DISCUSSION
In this multicentre population of young infants with severe AVB, the
failure rate of HFNC was 39%. Failure of this first step of respiratory
support occurred early, within 6 hours after HFNC initiation for half of
failing patients and within 24 hours for nearly 90% of them. Neither
ROX index, nor physiological variables usually collected in infants with
acute respiratory failure had early discriminatory capacity to predict
failure of management with HFNC.
In a previous study, Kannikeswaran et al. observed an association
between ROX index and HFNC failure, in other words the need for positive
pressure ventilation, in <2 years infant with bronchiolitis
[23]. This result was particularly relevant from the perspective of
directing these patients to the most suitable units downstream of the
emergency department. In this perspective, our study aimed to identify a
threshold for this index, associated with actual predictive capacities.
Our AUC results suggested a weak and non-significant relationship
between ROX and HFNC failure, which currently does not confirm the
interest of this tool in a clinical decision rule. The main difference
with studies suggesting that ROX index may be a good marker to predict
the risk of HFNC failure probably comes from different patient’s
characteristics [22, 23]. Our trial involved much younger patients
and, as our results indicate, age is a key risk factor for respiratory
failure in this population [12, 13]. In addition, the TRAMONTANE 2
study included patients probably affected by more severe forms of the
disease, as mWCAS > 3 was required to be eligible,
which signals unambiguous respiratory distress. In Kannikeswaranet al. study, the regression model to estimate the odds ratio of
PPV requirement was based on the highest ROX quartile, suggesting marked
heterogeneity in the severity of bronchiolitis [23].

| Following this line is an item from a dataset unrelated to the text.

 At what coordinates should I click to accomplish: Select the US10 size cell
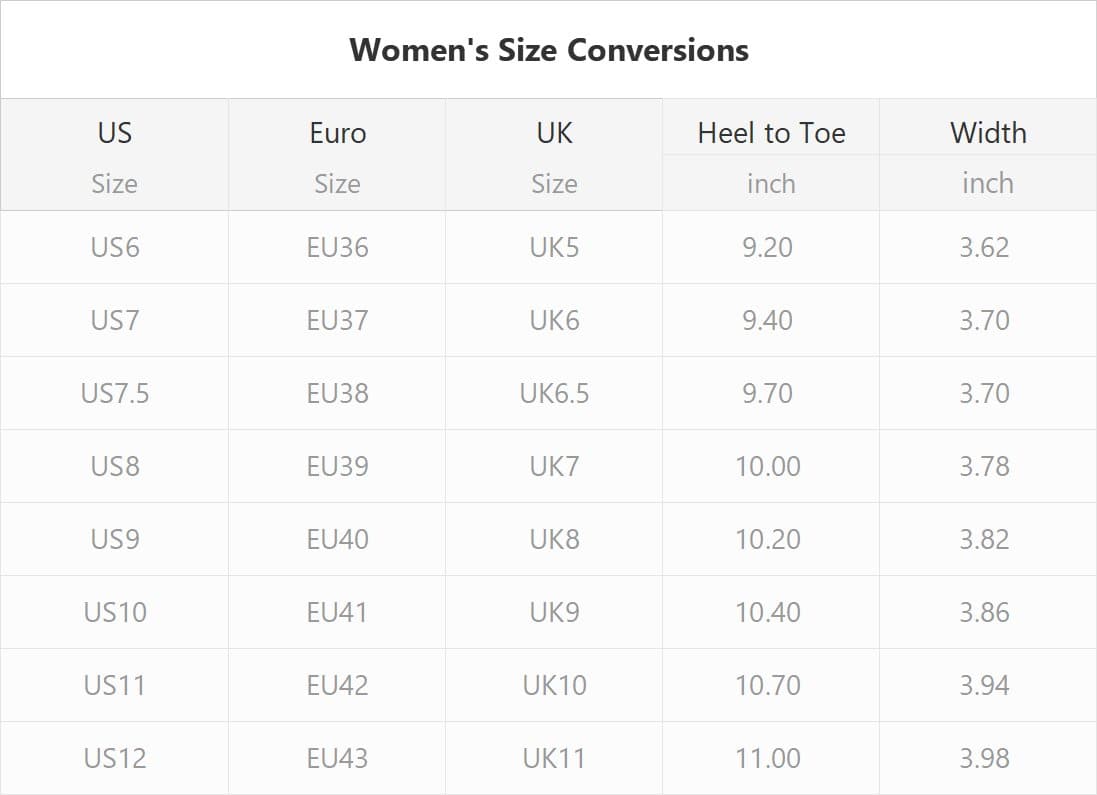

The ROX index takes into account only two characteristics of a
respiratory distress, namely oxygenation and tachypnea. While these
parameters are critical in patients with acute hypoxemic respiratory
failure, they do not take into account all of the determinants of HFNC
failure in AVB. Indeed, AVB present different phenotypes: sometimes as a
restrictive parenchymal disease, but a majority of these infants
demonstrate a severe obstructive lung disease, with markedly increased
work of breathing and frequent apneas [4, 5, 25]. These two
elements, as well as comfort, are not integrated in the ROX index,
whereas they often intervene in the clinician’s decision to upgrade
respiratory support in a patient with AVB.

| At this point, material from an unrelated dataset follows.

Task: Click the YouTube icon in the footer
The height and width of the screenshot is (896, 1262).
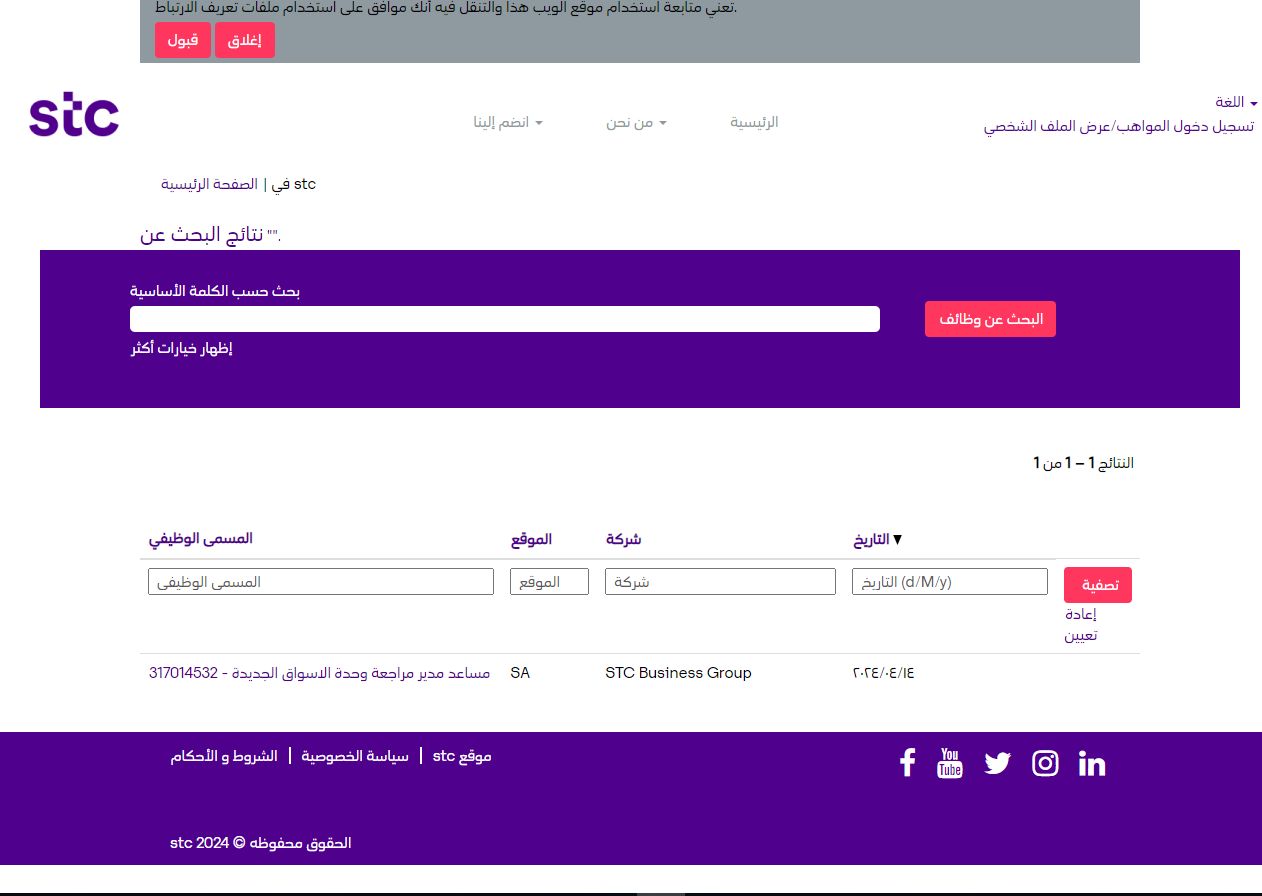Action: point(949,763)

No variable, observed or calculated, was able to predict HFNC failure in
this work. However, half of failure occurred within 6 hours, which
suggests that such delay may be a relevant criterion for triage. Insofar
as the volume of patients in the emergency room allows it, it may be
consistent to maintain the infant with HFNC and adapted monitoring
during this timeframe before deciding admission to pediatric intensive
care unit.
This study has several strengths, including a large, multicentric and
homogeneous population, in terms of severity and age, of infants with
AVB. In addition, predefined HFNC failure criteria had been validated by
a panel of experts providing from the 16 participating centres in the
trial.
We acknowledge some limitations. Half of the children received a flow
rate of 2 L/min/kg, and the other half 3 L/min/kg, but we are uncertain
whether this affects the interpretation of our results because the
failure rate was exactly the same in the two groups.
The predictive value of the ROX index beyond the first hour of HFNC
delivery could have been evaluated, but it seemed more obvious that the
relevance of an urgent triage tool can hardly exceed 1 to 2 hours.